DOCUMENT EXTRACT:
···
Chest X-rays are essential in diagnosing pulmonary and cardiac issues, including pneumonia and lung lesions, and are widely used in settings with limited resources. The rise of AI has greatly enhanced automated medical image analysis, benefiting from large, curated datasets. Recently, the focus has shifted to multimodal models, like Large Language Models and Vision-Based Language Models, which require extensive and diverse data for training. The study uses Digitally Reconstructed Radiography (DRR) to generate synthetic X-ray images from the CT-RATE dataset. This dataset is rich in binary labels and detailed radiological reports, making it valuable for training AI classifiers for disease diagnosis.
Researchers from the Imaging Biomarkers and Computer-Aided Diagnosis Laboratory, Clinical Center, and National Center for Biotechnology Information, National Library of Medicine have introduced DRR-RATE, synthetic X-ray images synthesized from computed tomography (CT) data using ray tracing techniques. Unlike conventional radiographs, DRRs offer controlled and reproducible imaging conditions by simulating the path of X-rays through CT volumes. Each DRR pixel’s intensity is determined by the attenuation coefficients of tissues along the ray path, reflecting X-ray absorption. DRRs find crucial applications in radiation therapy planning, surgical preparation, educational purposes, and algorithm development. They facilitate precise dose calculations in therapy and accurate 2D-3D image registration for surgeries, enhancing medical education through realistic representations of various conditions. Ongoing research aims to improve DRR generation speed and image quality.
Several significant large-scale chest X-ray datasets have been pivotal in advancing medical imaging research. For instance, ChestX-ray8 and ChestX-ray14, released by the US National Institutes of Health (NIH), contain over 112,000 scans from more than 30,000 individuals. These datasets utilize NLP techniques to extract disease labels from radiological reports. CheXpert, another notable dataset, includes 224,316 radiographs from 65,240 patients at Stanford Health Care, also labeled using NLP methods. PadChest, comprising over 160,000 images, offers detailed annotations from radiologists at Hospital San Juan Hospital in Spain. MIMIC-CXR and VinDr-CXR further enhance research capabilities with extensive datasets annotated by radiologists from major medical centers. These datasets collectively support research in disease detection and AI applications in radiology and related fields.
···
THE DATA:

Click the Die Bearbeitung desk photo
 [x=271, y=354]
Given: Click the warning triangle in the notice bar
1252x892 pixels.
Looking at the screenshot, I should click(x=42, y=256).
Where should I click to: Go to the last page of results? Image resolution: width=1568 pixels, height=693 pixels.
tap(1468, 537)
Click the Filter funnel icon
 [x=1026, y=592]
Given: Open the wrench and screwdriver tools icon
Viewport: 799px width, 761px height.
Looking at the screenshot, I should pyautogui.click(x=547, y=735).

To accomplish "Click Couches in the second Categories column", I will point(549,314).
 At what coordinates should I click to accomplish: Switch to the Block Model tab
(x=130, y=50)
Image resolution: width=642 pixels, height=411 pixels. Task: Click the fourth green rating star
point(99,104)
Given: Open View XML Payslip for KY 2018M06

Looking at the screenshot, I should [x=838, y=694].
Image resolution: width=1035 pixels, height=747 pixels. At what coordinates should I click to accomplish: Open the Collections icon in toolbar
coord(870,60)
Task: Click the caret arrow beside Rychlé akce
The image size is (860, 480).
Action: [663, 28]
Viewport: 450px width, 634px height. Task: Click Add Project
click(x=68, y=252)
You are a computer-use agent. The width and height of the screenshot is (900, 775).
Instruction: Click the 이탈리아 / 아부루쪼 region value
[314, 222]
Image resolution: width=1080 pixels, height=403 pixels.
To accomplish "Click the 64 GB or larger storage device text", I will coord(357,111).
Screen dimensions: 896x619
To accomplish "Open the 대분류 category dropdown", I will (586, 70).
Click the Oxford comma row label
···
PROBLEMS TO SOLVE:
a - According to the text on synthetic chest X-rays, how many radiographs does the CheXpert dataset include?
b - Please pick up the text on synthetic chest X-rays after its last sentence and continue it.

RESPONSES IN ORDER:
a - 224,316 radiographs

b -
The DRR-RATE dataset, an extension of the CT-RATE dataset, features 50,188 chest CT volumes from 21,304 patients, each paired with a radiology text report and binary labels for 18 pathology classes. Modifying the reconstruction matrix from original DICOM studies expanded the dataset to enhance its utility in medical imaging research. Patient demographics reveal a diverse age range and gender distribution across training and validation subsets. DRR images are generated using ray tracing algorithms, simulating X-ray projections from CT data, thereby enabling multimodal research applications bridging CT and X-ray imaging modalities. The dataset is publicly accessible under a CC BY-NC-SA license.
In the experiments with the DRR-RATE dataset, CheXnet was trained and evaluated for chest X-ray classification, comparing its performance against the CheXpert dataset. Using five-fold cross-validation, CheXnet achieved notable results. Cardiomegaly and Pleural Effusion showed robust performance with AUC scores of 0.92 and 0.95, respectively, indicating high predictive accuracy. However, Atelectasis and Consolidation exhibited moderate AUC values of 0.72 and 0.74, suggesting decent but less consistent performance. Lung Nodule and Lung Opacity had lower AUC scores, around 0.66 and 0.67, indicating room for improvement. When CheXnet trained on CheXpert and tested on DRR-RATE, performance decreased slightly for most conditions due to domain differences between real and DRR images.
The DRR-RATE is a synthetic chest X-ray dataset derived from CT scans, offering labeled images and radiological reports. By simulating CT-derived pathologies in X-ray form, DRR-RATE enriches training data for diagnostic models and enhances understanding across imaging modalities. Evaluating baseline CheXnet models trained on DRR-RATE and CheXpert datasets revealed robust performance, particularly in detecting Cardiomegaly, Consolidation, and Pleural Effusion. However, challenges remain for subtle conditions like Atelectasis, Lung Nodule, and Lung Opacity, potentially due to resolution limitations in DRR images. Nonetheless, DRR-RATE’s integration marks a significant stride in synthesizing medical imaging data, bolstering AI-driven diagnostic capabilities, and advancing medical research.